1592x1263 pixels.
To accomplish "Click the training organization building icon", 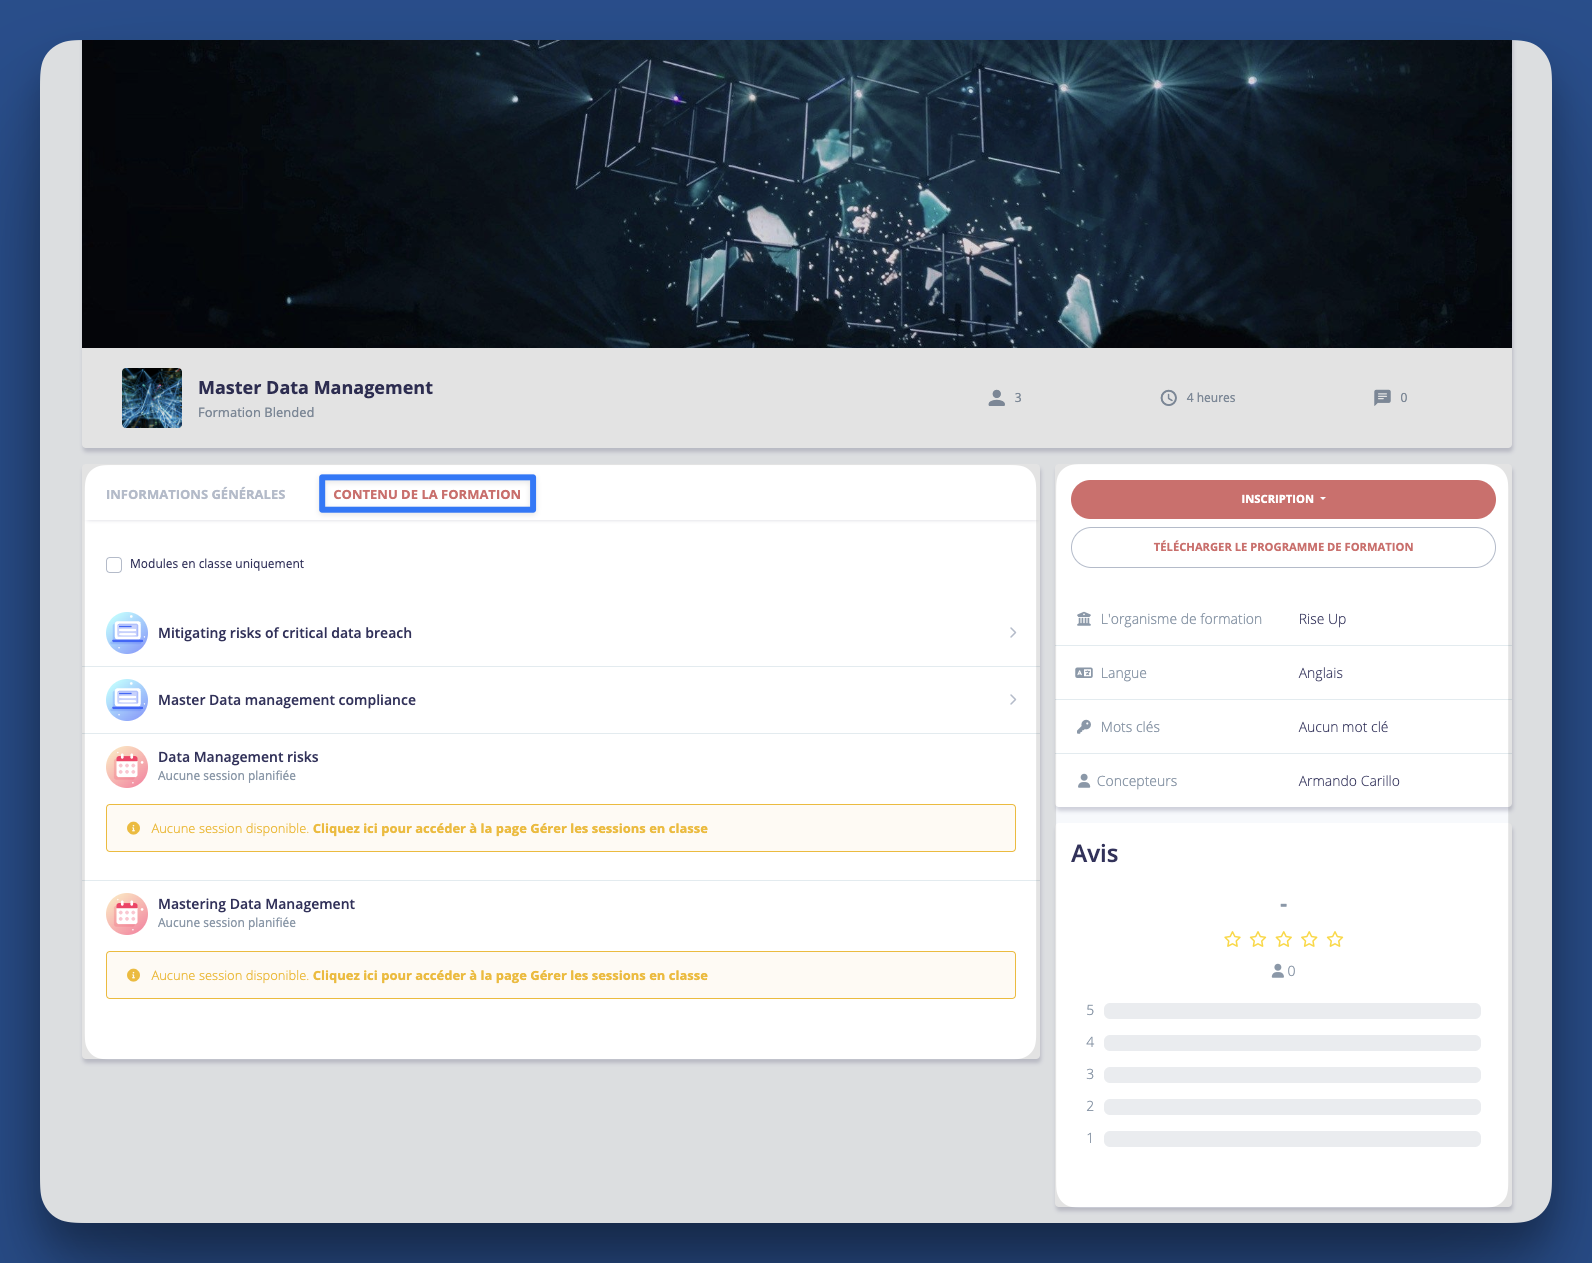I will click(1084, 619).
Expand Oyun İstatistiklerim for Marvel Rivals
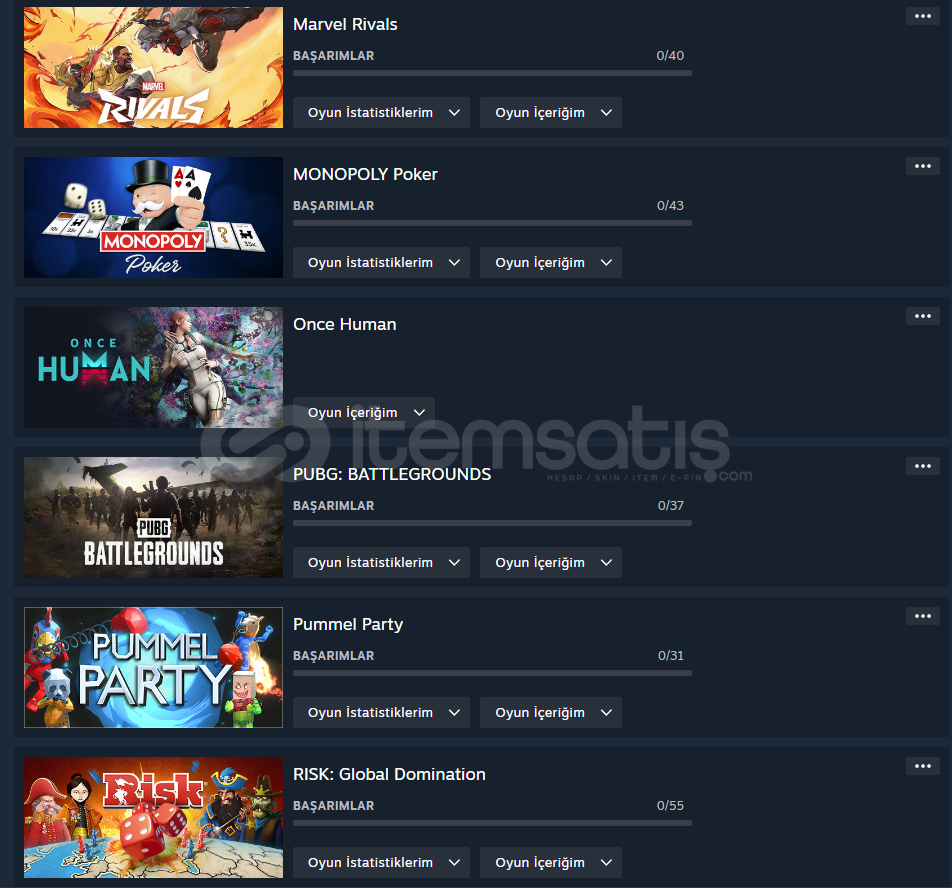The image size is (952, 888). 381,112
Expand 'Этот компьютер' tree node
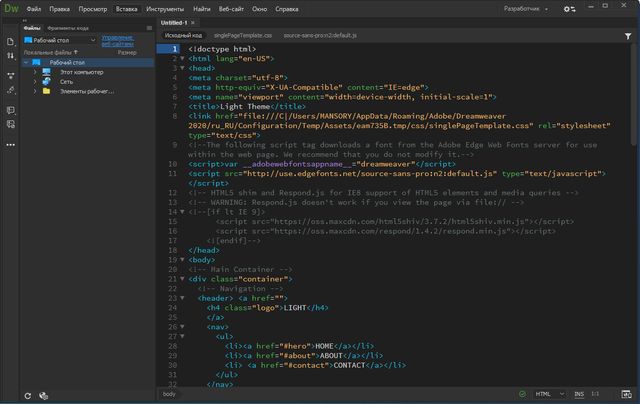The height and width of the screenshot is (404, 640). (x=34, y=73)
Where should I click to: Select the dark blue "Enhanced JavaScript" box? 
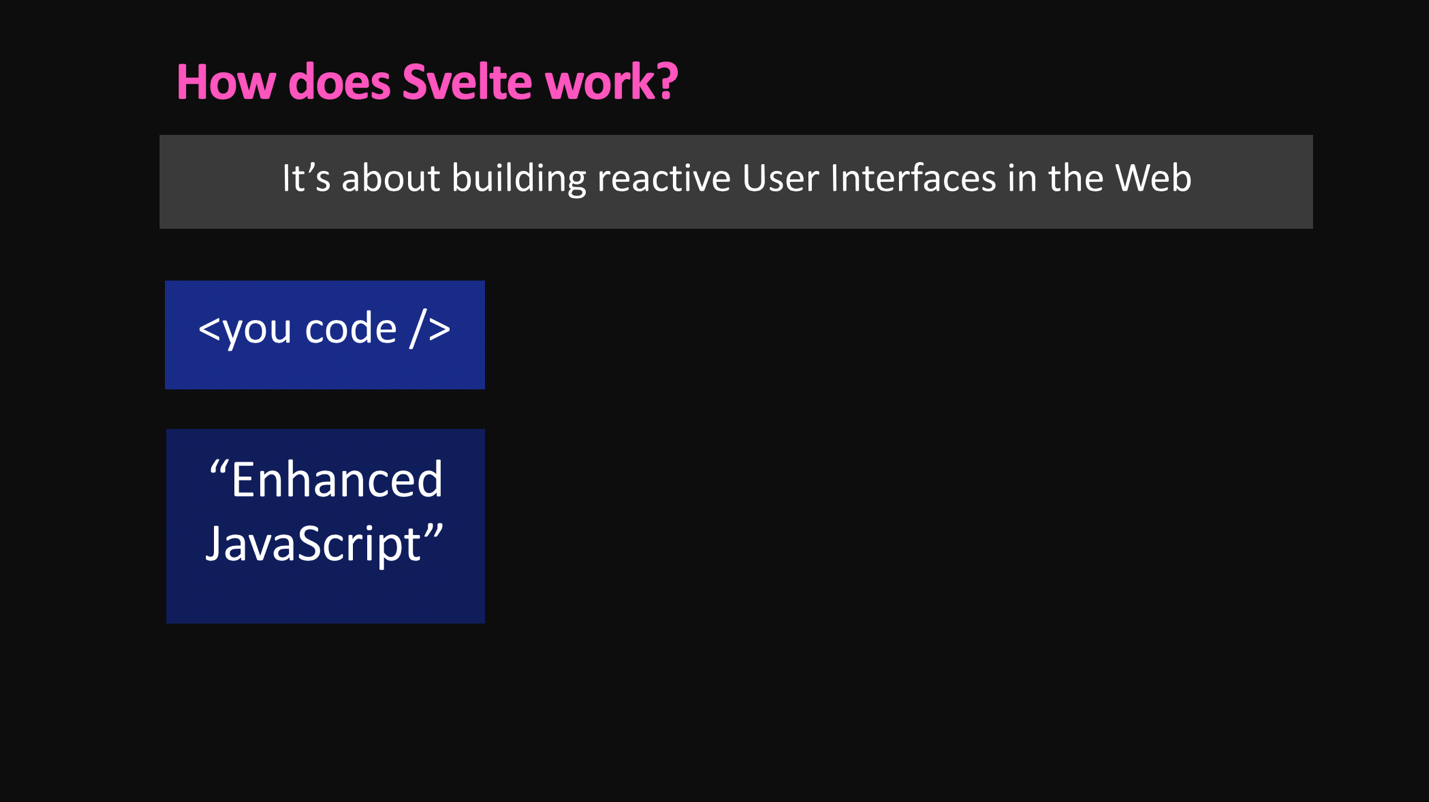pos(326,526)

===

▸ TRY IT
Your answer should hold only the lines from the line with "Expand Oyun İstatistiklerim for Marvel Rivals" through the closing line of the records, restated exactly and free of pictures.

▸ EXPECTED ANSWER
Expand Oyun İstatistiklerim for Marvel Rivals
The image size is (952, 888). 381,112
Expand 'Этот компьютер' tree node
The height and width of the screenshot is (404, 640). (x=34, y=73)
Where should I click to: Select the dark blue "Enhanced JavaScript" box? 
pos(326,526)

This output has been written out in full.